INFRA-162: Increase BuildKite parallelism

Metadata

Source
INFRA-162
Type
Improvement
Priority
Major
Status
Closed
Resolution
Won't Fix
Assignee
Giovanni Tirloni
Reporter
Giovanni Tirloni
Created
2018-04-12T11:36:28.307-0400
Updated
2018-08-29T13:24:13.664-0400
Versions
N/A
Fixed Versions
N/A
Component
N/A

Description

BuildKite's agent works on a single build at once. To increase the parallelism and make effective use of all CPUs for our builds, more agents need to be started, per host.

Comments

  • Giovanni Tirloni commented 2018-04-13T08:51:41.233-0400

    Job Concurrency

    While Jenkins lets you tweak the number of executors and GitLab lets you define how many concurrent jobs a runner supports, the Buildkite agent runs one job at a time. This makes it simpler and more robust, which are trade-offs I can agree with.

    If you want to increase the job concurrency per host, you have to deploy multiple agents.

    The official documentation is a bit light on details so I’ll add the steps I have followed to achieve this. My environment consists of CentOS hosts and the agents are started by systemd. I’ve tested these steps on buildkite-agent v3.0.

    The idea is to have a single agent configuration file with global settings for the host and tweak the per-agent settings using a systemd unit template, so you can easily instantiate as many units as needed.

______________________________

Set of tasks:
1 > Answer these about the BuildKite parallelism issue:
(a) What resolution was the issue closed with?
(b) What operating system do the hosts in the commenter's environment run, and what starts the agents?
(c) Which buildkite-agent version were the steps tested on?
2 > Please go on with the BuildKite parallelism issue, picking up right after its final sentence.
The items that follow this issue are separate material.

______________________________

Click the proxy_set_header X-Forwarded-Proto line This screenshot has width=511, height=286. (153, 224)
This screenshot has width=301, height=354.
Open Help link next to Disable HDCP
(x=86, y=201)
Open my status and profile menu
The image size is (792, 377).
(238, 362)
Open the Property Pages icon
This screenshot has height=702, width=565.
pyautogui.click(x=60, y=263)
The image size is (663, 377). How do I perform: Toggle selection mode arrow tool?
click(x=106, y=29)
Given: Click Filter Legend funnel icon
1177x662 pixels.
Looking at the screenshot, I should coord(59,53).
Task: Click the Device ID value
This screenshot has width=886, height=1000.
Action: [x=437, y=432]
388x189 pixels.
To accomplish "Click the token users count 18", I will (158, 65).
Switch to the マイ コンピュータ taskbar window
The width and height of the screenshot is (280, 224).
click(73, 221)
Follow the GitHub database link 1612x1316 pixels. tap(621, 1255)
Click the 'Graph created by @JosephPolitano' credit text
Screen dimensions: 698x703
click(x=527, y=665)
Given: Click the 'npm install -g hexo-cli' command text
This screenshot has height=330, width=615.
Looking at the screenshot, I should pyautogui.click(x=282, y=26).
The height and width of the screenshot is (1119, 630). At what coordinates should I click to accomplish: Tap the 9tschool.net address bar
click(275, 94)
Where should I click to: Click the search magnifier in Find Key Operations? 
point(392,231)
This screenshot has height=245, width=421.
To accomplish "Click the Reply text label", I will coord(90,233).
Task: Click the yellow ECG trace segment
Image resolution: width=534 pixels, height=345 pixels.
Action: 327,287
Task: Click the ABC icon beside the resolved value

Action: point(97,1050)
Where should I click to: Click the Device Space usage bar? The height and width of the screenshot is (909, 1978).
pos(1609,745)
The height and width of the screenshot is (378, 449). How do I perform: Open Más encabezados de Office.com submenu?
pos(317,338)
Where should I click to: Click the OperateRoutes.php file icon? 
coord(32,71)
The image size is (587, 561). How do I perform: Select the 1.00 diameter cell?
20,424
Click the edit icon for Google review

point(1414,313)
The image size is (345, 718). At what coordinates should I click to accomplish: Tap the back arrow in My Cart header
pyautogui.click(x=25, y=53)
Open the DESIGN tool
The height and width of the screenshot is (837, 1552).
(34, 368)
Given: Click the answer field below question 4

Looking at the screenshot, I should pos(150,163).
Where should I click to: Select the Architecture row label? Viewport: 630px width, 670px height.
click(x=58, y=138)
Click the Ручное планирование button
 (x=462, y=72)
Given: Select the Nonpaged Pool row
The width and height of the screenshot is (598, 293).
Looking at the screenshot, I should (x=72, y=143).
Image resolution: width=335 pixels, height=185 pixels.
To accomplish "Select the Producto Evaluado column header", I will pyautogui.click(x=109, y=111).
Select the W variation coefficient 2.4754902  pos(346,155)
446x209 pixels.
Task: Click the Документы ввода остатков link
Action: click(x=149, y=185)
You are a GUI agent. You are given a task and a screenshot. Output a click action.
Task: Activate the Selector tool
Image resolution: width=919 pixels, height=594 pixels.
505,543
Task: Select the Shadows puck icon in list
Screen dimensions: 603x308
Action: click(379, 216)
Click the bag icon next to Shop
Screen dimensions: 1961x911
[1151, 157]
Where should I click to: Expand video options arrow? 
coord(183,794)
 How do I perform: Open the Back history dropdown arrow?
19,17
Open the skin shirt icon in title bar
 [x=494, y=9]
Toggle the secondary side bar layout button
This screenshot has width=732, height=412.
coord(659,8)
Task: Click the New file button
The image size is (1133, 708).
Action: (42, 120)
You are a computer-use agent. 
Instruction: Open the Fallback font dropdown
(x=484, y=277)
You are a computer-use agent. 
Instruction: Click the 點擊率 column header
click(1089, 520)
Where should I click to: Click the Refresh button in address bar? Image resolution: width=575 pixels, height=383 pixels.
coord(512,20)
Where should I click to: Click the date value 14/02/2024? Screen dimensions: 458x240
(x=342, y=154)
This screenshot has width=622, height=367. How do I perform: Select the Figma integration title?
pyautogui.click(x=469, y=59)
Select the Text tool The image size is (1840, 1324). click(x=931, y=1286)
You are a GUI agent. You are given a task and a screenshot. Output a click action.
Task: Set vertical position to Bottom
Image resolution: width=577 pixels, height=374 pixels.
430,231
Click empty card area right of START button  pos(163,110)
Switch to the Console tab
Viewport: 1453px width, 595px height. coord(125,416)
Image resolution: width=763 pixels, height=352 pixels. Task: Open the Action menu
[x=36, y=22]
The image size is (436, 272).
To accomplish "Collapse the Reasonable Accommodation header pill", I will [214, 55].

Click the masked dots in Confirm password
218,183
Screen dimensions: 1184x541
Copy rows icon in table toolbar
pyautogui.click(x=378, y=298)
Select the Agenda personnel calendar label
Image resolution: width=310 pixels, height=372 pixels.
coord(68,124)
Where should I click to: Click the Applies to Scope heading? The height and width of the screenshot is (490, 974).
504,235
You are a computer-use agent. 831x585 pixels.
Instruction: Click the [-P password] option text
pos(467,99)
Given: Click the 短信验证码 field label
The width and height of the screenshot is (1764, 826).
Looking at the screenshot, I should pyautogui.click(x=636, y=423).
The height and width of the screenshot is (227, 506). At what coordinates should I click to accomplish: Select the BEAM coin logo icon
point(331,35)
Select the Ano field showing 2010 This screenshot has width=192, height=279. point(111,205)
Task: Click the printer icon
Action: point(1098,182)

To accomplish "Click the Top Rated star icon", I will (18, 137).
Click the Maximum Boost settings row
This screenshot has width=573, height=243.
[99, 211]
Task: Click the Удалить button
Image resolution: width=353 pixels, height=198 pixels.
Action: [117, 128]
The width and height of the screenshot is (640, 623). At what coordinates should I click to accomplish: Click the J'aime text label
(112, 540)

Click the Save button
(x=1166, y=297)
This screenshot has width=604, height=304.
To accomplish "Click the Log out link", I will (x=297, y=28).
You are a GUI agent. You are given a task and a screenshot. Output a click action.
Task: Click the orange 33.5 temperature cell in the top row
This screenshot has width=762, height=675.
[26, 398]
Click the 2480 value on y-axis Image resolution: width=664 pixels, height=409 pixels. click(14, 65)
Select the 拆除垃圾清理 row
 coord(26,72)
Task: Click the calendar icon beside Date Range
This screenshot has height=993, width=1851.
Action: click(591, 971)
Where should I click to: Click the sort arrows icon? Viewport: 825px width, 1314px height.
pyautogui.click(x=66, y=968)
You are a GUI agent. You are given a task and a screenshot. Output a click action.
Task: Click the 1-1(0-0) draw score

______________________________

Answers for the exercise:
1 >
(a) Won't Fix
(b) CentOS; systemd
(c) v3.0

2 >
    The only settings you will need to define are the token and any tags you might need. Tags are useful when you need to define a different queue name or add meta-data about your hosts (e.g. queue=priority,hypervisor=kvm,docker=true) that can later be used to target jobs.

    The minimum per-agent settings are:

    • name
    • build-path
    • hooks-path
    • plugins-path

    As I’ve mentioned, the latter will be set automatically using systemd.

    If you need to set per-host settings, use the configuration file. For per-agent settings, add them to the systemd unit file.

    Another approach is to have per-agent configuration files instead of using systemd (and environment variables). For that, tweak the systemd unit file below to pass the BUILDKITE_AGENT_CONFIG environment variable or the --config parameter to buildkite-agent start.

    Steps

    First, install the agent following the official steps here.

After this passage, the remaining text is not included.